= Work to complete =
Wherever the listing has a line with the string "agent", copy that line out.

= Data provided =

------------------------------

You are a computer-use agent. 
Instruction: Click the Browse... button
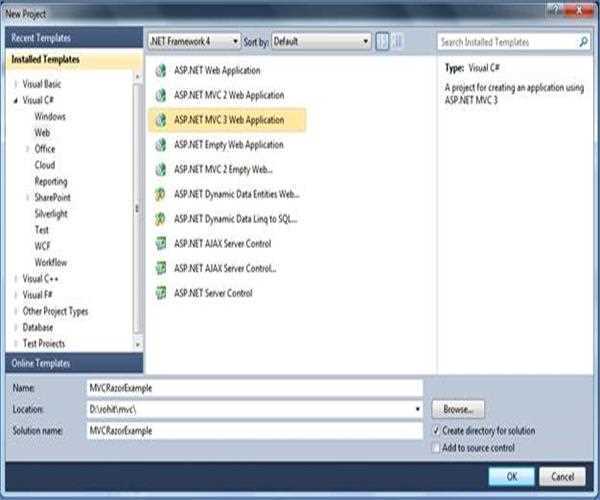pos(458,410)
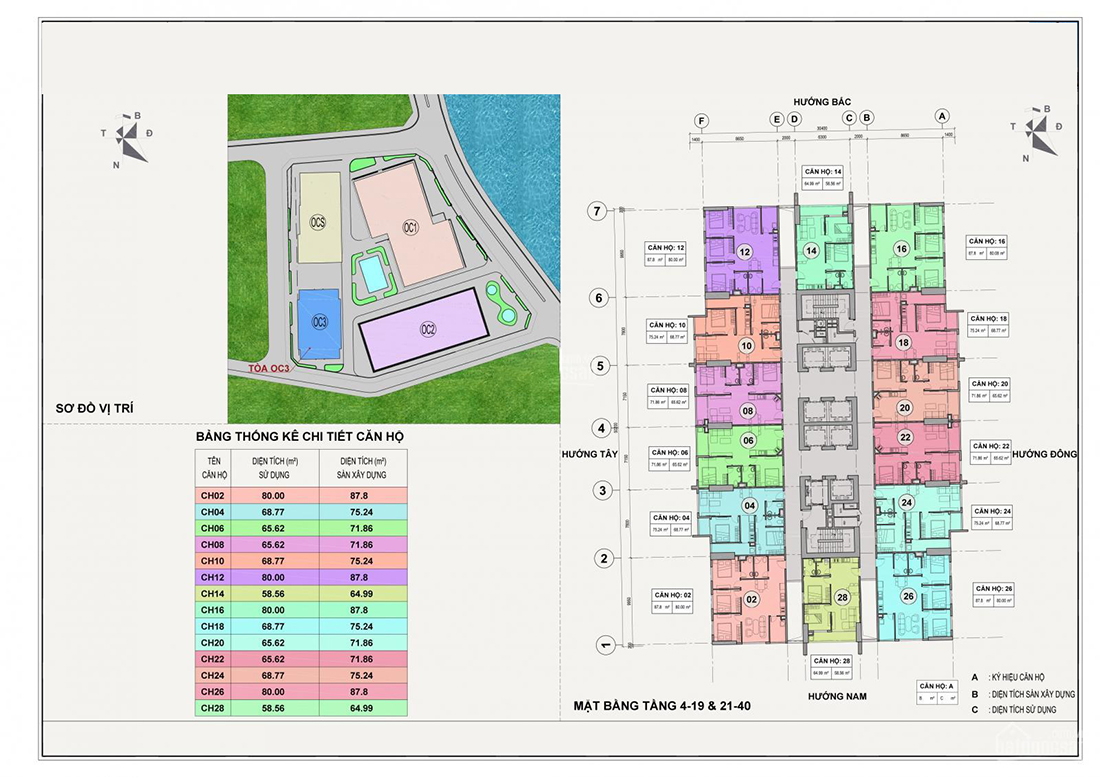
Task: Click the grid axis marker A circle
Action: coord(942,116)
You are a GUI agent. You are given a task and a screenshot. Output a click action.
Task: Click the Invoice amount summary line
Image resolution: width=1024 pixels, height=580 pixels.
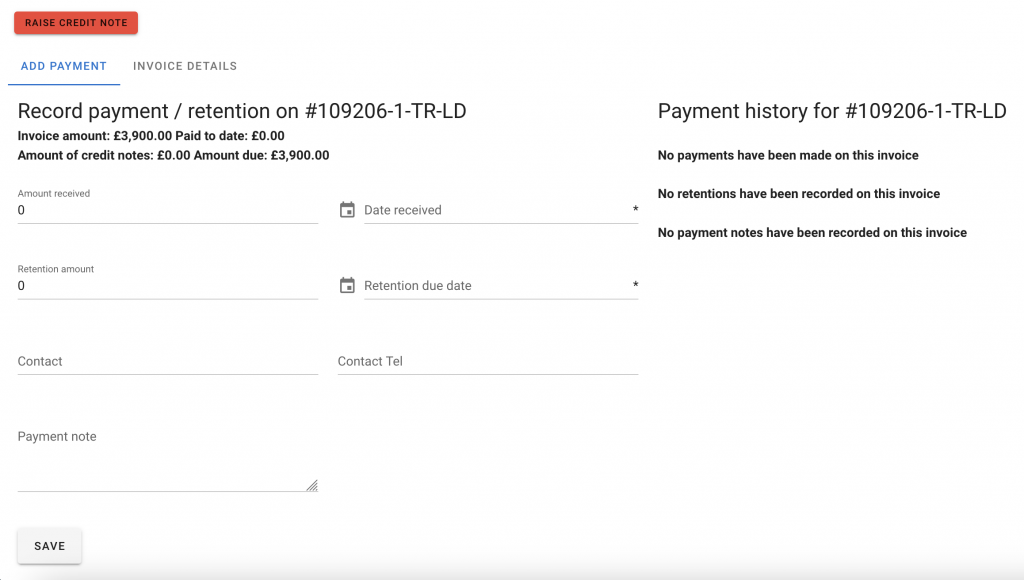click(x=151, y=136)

------------------------------

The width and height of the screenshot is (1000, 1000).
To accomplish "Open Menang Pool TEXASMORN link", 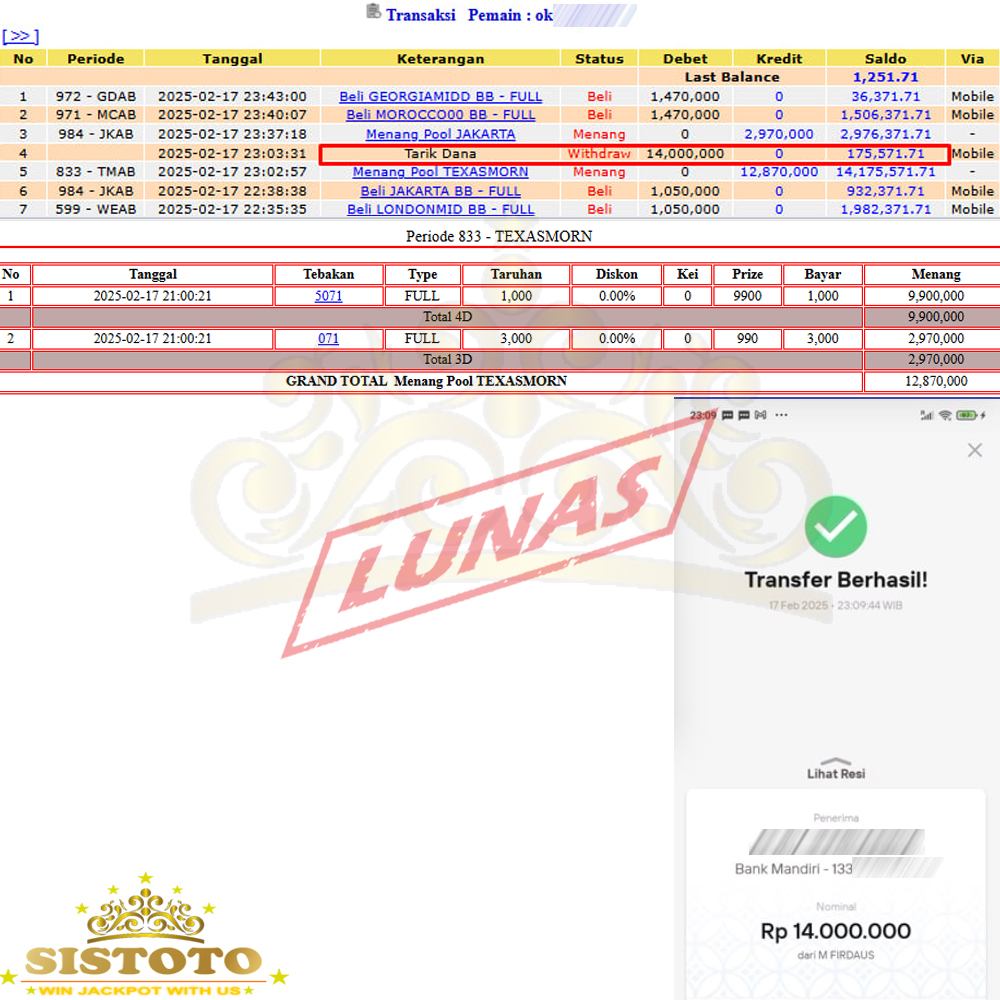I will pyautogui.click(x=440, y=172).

------------------------------

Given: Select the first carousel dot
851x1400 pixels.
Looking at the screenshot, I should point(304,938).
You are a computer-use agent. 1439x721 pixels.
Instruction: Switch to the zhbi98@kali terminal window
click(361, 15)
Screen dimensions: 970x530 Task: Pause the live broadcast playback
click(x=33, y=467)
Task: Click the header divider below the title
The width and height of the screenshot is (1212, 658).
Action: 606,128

------------------------------

= Solution for this problem =
You are a computer-use agent. 
You are a GUI agent. You are given a task and a screenshot. Output a click action.
You are a computer-use agent. 1439x721 pixels.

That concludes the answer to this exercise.